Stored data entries
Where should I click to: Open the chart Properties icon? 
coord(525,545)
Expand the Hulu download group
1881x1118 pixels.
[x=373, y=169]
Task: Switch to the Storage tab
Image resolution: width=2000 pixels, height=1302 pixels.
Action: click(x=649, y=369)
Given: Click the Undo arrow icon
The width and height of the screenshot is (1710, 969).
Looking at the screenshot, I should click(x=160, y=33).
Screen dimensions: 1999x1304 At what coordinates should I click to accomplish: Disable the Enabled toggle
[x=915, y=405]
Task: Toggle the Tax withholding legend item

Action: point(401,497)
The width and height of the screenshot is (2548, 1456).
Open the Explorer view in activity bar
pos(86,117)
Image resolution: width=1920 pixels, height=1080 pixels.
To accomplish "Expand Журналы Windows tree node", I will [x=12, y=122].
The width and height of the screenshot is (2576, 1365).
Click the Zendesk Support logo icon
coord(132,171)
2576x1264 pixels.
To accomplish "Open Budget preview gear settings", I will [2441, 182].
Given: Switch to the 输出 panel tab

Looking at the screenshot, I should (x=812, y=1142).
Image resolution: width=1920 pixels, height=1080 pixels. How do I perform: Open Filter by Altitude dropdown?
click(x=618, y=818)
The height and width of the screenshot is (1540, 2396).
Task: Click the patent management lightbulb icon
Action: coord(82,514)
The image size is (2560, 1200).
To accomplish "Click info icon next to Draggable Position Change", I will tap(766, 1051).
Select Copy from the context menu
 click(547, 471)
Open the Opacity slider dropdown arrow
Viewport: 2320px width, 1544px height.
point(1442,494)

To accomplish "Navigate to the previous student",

--- What you will do ---
Each record above has to be printed again, word for word.

--- Your response ---
Where should I click to: Open the chart Properties icon? 
coord(525,545)
Expand the Hulu download group
1881x1118 pixels.
[x=373, y=169]
Task: Switch to the Storage tab
Image resolution: width=2000 pixels, height=1302 pixels.
Action: click(x=649, y=369)
Given: Click the Undo arrow icon
The width and height of the screenshot is (1710, 969).
Looking at the screenshot, I should click(x=160, y=33).
Screen dimensions: 1999x1304 At what coordinates should I click to accomplish: Disable the Enabled toggle
[x=915, y=405]
Task: Toggle the Tax withholding legend item

Action: point(401,497)
The width and height of the screenshot is (2548, 1456).
Open the Explorer view in activity bar
pos(86,117)
Image resolution: width=1920 pixels, height=1080 pixels.
To accomplish "Expand Журналы Windows tree node", I will [x=12, y=122].
The width and height of the screenshot is (2576, 1365).
Click the Zendesk Support logo icon
coord(132,171)
2576x1264 pixels.
To accomplish "Open Budget preview gear settings", I will [2441, 182].
Given: Switch to the 输出 panel tab

Looking at the screenshot, I should (x=812, y=1142).
Image resolution: width=1920 pixels, height=1080 pixels. How do I perform: Open Filter by Altitude dropdown?
click(x=618, y=818)
The height and width of the screenshot is (1540, 2396).
Task: Click the patent management lightbulb icon
Action: coord(82,514)
The image size is (2560, 1200).
To accomplish "Click info icon next to Draggable Position Change", I will tap(766, 1051).
Select Copy from the context menu
 click(547, 471)
Open the Opacity slider dropdown arrow
Viewport: 2320px width, 1544px height.
point(1442,494)

To accomplish "Navigate to the previous student",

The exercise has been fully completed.